### Your task
Please return, with no alterations, the lines below from the very first through the one that contains "Tap the 保障 guarantee badge".

Stored records:

::::

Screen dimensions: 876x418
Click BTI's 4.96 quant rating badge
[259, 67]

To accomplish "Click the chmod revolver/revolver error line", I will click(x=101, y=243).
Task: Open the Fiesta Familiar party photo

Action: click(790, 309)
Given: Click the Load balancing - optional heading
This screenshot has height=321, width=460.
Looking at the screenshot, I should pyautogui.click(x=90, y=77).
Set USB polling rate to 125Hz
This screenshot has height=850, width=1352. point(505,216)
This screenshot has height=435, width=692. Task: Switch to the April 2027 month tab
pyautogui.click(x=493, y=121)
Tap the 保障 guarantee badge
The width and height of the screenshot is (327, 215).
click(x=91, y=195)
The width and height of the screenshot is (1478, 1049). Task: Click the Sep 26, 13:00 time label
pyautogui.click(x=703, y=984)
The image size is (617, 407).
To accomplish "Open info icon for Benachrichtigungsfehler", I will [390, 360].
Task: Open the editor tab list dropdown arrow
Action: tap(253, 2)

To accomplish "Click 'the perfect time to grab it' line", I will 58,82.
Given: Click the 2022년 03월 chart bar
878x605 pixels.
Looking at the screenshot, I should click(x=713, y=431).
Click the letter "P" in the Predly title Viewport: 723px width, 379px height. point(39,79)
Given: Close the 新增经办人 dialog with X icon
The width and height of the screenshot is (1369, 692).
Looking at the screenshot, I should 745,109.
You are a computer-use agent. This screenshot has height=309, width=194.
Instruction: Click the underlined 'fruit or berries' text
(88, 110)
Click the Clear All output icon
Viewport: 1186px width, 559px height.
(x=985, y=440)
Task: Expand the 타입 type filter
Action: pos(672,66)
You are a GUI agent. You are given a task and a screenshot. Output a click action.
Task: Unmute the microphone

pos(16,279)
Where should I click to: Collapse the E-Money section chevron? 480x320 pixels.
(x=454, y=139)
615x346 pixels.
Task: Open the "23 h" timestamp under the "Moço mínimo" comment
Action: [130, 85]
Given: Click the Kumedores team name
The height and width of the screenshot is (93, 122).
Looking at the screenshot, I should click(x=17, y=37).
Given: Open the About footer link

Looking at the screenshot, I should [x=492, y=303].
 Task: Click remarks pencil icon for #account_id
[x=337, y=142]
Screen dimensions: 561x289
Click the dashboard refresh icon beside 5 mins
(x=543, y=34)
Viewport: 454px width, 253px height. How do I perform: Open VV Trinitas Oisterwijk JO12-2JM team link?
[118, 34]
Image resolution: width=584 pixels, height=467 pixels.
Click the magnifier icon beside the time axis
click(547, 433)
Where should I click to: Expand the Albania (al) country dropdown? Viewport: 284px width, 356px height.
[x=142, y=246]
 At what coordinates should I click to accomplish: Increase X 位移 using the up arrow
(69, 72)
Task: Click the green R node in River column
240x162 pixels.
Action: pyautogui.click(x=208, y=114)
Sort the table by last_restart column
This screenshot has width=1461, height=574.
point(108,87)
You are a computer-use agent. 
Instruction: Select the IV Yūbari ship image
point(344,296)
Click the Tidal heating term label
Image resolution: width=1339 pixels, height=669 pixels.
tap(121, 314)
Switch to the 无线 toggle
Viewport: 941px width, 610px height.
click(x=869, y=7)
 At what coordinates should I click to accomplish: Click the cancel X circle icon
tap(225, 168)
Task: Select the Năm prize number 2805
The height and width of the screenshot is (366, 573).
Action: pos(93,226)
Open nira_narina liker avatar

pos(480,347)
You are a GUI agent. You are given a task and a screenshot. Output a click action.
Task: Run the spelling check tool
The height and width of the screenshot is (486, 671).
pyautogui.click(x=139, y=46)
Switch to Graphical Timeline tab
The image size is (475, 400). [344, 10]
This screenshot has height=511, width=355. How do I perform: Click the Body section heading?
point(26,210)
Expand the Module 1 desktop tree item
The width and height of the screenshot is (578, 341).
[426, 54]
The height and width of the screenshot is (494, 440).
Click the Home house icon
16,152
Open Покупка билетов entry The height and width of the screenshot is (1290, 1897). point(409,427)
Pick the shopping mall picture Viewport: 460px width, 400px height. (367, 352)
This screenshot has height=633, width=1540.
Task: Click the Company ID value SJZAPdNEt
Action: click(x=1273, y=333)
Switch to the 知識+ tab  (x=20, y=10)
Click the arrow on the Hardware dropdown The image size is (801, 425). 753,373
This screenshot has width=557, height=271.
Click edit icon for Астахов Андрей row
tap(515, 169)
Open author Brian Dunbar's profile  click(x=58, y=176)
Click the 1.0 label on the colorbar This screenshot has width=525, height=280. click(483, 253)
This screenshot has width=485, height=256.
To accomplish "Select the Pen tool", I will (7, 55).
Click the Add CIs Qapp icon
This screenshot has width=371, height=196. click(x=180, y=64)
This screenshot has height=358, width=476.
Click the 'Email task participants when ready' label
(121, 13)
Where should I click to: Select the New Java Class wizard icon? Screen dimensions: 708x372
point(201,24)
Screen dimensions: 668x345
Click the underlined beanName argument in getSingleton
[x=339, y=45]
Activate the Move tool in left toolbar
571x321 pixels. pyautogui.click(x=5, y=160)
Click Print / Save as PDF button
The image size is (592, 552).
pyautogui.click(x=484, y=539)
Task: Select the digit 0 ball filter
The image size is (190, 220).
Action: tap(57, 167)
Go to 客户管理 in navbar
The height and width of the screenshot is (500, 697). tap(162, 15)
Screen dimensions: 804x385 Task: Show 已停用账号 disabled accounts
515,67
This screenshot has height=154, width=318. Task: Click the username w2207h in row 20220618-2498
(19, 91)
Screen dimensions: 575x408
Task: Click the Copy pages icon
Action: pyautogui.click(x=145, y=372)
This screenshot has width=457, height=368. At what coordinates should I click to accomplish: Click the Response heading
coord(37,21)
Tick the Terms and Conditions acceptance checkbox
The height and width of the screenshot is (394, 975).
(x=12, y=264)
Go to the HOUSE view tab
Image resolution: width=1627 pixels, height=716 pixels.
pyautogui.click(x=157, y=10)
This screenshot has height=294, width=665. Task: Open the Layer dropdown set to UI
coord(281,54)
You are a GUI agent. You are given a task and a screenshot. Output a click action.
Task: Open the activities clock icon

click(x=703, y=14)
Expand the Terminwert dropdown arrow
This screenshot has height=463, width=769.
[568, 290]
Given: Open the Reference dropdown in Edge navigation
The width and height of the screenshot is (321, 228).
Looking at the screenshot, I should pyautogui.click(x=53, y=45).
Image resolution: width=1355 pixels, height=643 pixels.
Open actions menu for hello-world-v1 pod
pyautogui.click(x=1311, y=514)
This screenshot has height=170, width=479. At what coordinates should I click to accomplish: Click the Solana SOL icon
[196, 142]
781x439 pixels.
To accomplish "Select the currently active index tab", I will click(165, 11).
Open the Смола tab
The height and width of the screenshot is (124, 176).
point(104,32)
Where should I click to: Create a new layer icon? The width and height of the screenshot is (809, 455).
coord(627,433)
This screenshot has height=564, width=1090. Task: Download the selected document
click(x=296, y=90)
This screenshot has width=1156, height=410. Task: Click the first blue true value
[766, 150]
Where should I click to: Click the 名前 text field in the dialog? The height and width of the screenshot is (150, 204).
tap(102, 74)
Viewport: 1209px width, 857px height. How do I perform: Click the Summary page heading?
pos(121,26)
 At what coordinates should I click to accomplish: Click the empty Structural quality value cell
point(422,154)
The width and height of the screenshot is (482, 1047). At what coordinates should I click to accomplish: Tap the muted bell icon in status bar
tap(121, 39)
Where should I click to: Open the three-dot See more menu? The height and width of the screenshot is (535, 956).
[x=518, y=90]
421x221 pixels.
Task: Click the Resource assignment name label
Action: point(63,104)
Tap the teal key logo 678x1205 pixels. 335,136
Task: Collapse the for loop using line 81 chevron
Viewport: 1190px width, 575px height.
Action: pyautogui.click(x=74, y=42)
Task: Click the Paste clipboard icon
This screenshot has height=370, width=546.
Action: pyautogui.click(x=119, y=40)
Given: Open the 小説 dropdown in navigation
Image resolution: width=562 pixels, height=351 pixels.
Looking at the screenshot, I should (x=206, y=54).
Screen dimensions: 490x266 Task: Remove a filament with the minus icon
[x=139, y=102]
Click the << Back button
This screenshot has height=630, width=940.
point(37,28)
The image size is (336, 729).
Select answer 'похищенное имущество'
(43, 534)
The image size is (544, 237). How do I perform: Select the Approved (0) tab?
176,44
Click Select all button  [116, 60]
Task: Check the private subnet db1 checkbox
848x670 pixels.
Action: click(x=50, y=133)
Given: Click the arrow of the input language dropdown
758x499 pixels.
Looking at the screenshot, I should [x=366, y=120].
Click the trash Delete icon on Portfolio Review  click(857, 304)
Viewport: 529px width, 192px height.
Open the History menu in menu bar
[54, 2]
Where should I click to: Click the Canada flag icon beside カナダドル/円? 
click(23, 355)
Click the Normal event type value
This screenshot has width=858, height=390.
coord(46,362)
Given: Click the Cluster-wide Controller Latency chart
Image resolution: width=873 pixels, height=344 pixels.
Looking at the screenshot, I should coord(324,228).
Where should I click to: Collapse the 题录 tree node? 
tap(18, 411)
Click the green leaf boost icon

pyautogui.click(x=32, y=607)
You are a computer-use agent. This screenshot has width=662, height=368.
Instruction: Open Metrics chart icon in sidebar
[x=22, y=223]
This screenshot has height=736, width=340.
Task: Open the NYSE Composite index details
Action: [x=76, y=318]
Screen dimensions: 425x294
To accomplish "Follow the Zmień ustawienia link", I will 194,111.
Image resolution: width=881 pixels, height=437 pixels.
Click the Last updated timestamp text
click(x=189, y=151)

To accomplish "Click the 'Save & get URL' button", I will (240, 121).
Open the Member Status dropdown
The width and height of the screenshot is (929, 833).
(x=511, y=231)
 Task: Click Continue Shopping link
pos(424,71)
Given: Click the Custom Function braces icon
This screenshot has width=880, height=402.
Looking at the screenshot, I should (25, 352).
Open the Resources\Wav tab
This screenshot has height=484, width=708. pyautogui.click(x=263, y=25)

::::

### Completed task
Screen dimensions: 876x418
Click BTI's 4.96 quant rating badge
[259, 67]

To accomplish "Click the chmod revolver/revolver error line", I will click(x=101, y=243).
Task: Open the Fiesta Familiar party photo

Action: click(790, 309)
Given: Click the Load balancing - optional heading
This screenshot has height=321, width=460.
Looking at the screenshot, I should pyautogui.click(x=90, y=77).
Set USB polling rate to 125Hz
This screenshot has height=850, width=1352. point(505,216)
This screenshot has height=435, width=692. Task: Switch to the April 2027 month tab
pyautogui.click(x=493, y=121)
Tap the 保障 guarantee badge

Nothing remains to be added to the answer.